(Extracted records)

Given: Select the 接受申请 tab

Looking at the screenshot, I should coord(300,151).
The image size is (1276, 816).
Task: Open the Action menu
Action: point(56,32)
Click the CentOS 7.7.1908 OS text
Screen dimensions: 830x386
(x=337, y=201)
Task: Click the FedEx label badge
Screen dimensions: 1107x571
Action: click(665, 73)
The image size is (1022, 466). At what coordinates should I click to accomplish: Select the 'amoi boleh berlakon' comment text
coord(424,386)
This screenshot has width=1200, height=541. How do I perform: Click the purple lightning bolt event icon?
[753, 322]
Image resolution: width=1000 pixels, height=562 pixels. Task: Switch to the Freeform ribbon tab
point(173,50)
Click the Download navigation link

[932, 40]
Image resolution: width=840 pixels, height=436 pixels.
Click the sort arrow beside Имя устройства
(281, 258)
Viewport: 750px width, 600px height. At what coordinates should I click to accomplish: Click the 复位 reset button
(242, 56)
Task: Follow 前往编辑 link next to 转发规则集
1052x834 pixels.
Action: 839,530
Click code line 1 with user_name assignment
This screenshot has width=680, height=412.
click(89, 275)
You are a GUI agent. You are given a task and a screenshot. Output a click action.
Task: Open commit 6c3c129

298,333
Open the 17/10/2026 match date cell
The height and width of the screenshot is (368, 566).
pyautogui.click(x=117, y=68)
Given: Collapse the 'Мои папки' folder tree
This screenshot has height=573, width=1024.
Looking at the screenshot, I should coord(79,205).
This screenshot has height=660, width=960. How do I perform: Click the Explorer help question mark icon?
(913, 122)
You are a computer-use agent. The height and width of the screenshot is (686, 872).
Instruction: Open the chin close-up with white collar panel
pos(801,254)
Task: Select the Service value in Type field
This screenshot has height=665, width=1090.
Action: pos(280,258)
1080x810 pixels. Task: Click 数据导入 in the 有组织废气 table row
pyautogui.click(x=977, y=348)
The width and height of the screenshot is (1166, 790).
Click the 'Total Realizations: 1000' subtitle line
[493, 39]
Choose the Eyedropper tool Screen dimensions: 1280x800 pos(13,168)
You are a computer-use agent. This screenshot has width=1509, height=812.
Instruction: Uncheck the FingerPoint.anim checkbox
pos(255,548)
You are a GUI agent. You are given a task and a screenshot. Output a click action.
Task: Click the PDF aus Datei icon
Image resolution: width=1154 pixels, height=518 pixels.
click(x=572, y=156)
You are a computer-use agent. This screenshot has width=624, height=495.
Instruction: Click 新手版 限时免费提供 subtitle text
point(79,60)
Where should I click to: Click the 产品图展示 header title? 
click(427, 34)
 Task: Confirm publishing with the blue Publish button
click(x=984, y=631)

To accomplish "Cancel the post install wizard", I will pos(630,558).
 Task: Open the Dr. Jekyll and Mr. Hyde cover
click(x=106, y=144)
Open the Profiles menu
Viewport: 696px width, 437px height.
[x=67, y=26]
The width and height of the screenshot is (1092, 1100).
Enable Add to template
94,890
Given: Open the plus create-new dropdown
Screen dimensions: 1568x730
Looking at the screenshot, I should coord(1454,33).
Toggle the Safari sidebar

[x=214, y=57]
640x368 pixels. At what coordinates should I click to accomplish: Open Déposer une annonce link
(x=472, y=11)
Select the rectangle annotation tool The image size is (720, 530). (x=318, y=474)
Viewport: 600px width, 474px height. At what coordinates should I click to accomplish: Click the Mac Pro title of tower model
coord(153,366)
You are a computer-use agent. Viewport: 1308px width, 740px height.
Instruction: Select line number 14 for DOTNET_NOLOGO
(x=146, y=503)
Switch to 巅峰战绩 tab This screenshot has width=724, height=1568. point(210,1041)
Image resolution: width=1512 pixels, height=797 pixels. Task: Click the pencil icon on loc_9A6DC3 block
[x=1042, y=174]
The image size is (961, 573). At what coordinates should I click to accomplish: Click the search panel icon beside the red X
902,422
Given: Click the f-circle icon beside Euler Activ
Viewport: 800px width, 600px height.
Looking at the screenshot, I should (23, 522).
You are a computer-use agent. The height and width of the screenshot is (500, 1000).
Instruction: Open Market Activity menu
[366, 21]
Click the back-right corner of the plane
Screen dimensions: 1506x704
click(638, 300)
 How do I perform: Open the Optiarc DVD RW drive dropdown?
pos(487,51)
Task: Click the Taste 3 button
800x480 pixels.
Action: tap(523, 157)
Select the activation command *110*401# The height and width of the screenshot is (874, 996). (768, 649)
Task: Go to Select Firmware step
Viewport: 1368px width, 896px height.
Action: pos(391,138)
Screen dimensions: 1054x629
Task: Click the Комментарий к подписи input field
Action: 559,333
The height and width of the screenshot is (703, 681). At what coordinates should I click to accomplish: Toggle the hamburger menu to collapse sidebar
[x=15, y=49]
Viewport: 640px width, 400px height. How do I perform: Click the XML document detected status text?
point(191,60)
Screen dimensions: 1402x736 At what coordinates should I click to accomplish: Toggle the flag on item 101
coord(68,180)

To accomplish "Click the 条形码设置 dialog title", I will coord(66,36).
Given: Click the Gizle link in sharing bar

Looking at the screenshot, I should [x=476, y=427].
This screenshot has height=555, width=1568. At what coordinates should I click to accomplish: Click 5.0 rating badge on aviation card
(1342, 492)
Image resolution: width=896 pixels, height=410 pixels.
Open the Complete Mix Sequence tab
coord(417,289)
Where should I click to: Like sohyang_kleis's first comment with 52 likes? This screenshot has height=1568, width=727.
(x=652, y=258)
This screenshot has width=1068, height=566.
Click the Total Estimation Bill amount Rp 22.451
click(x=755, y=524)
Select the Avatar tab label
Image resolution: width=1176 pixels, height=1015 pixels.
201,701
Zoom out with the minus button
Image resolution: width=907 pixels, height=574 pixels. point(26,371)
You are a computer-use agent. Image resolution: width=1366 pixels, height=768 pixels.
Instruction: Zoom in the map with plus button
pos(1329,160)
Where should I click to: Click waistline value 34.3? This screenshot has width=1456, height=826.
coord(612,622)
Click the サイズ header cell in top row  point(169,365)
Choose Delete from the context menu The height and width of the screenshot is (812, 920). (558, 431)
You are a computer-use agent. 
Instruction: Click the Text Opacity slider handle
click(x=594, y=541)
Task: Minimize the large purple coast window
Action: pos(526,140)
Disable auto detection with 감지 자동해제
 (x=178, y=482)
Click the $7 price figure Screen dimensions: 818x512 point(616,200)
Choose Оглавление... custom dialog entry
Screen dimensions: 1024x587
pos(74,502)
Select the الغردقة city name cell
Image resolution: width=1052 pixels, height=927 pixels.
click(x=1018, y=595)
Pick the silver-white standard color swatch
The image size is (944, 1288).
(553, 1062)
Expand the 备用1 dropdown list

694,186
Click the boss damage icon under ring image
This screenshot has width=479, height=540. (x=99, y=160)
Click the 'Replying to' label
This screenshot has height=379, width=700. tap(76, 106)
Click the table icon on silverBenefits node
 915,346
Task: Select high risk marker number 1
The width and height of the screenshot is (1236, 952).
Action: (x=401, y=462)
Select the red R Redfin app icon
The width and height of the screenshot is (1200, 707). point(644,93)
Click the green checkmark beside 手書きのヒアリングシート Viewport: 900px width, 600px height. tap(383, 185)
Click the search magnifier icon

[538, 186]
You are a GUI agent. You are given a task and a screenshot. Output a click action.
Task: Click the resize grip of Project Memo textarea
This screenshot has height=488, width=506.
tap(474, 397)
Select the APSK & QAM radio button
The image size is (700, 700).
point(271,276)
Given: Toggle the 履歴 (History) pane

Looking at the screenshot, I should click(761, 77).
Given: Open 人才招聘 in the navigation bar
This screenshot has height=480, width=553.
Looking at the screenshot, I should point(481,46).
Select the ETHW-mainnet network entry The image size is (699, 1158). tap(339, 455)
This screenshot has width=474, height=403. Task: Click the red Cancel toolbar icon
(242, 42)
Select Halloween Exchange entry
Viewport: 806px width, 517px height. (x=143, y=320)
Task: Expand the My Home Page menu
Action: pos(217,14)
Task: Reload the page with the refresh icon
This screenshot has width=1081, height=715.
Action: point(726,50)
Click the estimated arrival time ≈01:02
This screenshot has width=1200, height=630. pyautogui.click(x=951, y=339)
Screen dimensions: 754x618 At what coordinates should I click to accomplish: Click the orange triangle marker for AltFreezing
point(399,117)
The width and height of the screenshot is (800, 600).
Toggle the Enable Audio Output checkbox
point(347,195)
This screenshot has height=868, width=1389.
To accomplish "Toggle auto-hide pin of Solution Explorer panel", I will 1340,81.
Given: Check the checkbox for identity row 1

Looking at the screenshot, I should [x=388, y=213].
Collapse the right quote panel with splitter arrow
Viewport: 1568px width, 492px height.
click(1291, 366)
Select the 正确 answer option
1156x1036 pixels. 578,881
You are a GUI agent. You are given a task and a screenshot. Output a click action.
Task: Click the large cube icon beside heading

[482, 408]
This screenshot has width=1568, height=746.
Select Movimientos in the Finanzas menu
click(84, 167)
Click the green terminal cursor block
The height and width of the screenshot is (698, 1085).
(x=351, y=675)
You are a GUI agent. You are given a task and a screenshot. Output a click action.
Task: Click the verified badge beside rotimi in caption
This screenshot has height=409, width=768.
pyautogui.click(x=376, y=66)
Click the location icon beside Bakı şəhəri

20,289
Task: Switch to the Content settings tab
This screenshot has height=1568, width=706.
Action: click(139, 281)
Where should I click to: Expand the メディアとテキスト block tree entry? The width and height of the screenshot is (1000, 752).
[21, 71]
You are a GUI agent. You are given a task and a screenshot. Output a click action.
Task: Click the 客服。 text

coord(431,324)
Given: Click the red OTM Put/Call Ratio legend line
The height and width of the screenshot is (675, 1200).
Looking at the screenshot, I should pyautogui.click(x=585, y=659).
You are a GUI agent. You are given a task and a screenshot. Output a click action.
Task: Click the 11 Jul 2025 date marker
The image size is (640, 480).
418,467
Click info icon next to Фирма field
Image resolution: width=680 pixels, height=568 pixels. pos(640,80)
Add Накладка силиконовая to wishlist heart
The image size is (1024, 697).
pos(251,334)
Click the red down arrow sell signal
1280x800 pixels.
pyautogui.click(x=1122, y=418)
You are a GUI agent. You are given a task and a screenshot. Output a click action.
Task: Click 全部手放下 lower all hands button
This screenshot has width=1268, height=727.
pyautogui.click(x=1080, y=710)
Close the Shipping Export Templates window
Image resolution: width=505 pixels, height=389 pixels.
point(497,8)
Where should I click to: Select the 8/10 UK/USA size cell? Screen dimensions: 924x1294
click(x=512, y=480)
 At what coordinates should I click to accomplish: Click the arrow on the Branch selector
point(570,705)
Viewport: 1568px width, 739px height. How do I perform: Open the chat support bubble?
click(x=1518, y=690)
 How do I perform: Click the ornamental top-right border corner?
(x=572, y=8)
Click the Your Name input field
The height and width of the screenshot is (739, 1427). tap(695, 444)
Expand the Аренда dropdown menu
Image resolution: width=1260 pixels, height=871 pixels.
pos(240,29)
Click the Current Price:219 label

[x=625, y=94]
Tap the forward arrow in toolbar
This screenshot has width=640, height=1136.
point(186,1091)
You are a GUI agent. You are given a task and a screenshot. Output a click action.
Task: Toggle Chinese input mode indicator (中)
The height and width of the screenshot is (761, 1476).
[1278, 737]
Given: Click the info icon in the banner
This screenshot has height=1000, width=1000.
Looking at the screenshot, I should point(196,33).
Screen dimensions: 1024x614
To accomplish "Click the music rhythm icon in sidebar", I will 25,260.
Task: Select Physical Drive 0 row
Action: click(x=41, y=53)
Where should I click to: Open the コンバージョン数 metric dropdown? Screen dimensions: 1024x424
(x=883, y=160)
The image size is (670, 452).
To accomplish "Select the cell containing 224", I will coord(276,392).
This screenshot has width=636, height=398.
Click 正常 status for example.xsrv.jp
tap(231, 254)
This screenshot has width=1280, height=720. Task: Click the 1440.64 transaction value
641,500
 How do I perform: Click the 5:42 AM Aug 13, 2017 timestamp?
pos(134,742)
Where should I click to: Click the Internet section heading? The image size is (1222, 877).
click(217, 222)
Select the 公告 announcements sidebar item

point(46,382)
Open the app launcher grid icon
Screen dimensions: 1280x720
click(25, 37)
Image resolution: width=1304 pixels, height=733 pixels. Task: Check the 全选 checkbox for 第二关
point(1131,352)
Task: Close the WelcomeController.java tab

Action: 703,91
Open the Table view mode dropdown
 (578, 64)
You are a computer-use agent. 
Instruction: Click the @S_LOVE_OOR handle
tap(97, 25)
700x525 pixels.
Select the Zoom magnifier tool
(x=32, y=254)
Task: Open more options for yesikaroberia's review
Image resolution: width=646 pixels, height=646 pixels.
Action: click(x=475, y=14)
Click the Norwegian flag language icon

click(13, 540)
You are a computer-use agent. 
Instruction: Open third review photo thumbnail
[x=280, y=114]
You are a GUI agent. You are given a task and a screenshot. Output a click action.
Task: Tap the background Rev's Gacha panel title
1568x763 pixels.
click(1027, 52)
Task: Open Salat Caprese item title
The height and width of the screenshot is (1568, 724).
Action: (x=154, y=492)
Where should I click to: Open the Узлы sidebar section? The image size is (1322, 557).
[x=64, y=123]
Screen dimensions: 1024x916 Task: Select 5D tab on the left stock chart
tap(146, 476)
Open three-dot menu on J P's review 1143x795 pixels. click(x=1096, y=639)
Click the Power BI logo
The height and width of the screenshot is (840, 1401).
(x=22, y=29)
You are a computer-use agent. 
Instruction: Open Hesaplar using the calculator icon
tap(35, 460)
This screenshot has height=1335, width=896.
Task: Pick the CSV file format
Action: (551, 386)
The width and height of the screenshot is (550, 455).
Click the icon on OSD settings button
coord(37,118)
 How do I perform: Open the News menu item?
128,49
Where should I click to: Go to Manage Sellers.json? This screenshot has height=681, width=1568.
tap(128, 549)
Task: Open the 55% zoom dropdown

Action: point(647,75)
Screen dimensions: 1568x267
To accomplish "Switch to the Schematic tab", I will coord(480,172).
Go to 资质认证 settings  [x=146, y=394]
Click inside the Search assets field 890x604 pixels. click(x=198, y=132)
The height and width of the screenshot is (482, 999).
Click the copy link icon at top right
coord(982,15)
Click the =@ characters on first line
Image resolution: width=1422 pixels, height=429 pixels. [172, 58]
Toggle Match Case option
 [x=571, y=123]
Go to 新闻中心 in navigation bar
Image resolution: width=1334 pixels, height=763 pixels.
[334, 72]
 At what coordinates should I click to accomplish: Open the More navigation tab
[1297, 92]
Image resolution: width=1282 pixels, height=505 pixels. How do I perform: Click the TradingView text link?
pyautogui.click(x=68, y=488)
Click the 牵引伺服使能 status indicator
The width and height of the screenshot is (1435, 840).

**Task instructions:**
Within the data above, the span starting at the line containing "Where should I click to: Click the 产品图展示" and ending at the line containing "Select the rectangle" is to be retyped exactly, with no other lines.

**Solution to this exercise:**
Where should I click to: Click the 产品图展示 header title? 
click(427, 34)
 Task: Confirm publishing with the blue Publish button
click(x=984, y=631)

To accomplish "Cancel the post install wizard", I will pos(630,558).
 Task: Open the Dr. Jekyll and Mr. Hyde cover
click(x=106, y=144)
Open the Profiles menu
Viewport: 696px width, 437px height.
[x=67, y=26]
The width and height of the screenshot is (1092, 1100).
Enable Add to template
94,890
Given: Open the plus create-new dropdown
Screen dimensions: 1568x730
Looking at the screenshot, I should coord(1454,33).
Toggle the Safari sidebar

[x=214, y=57]
640x368 pixels. At what coordinates should I click to accomplish: Open Déposer une annonce link
(x=472, y=11)
Select the rectangle annotation tool The image size is (720, 530). (x=318, y=474)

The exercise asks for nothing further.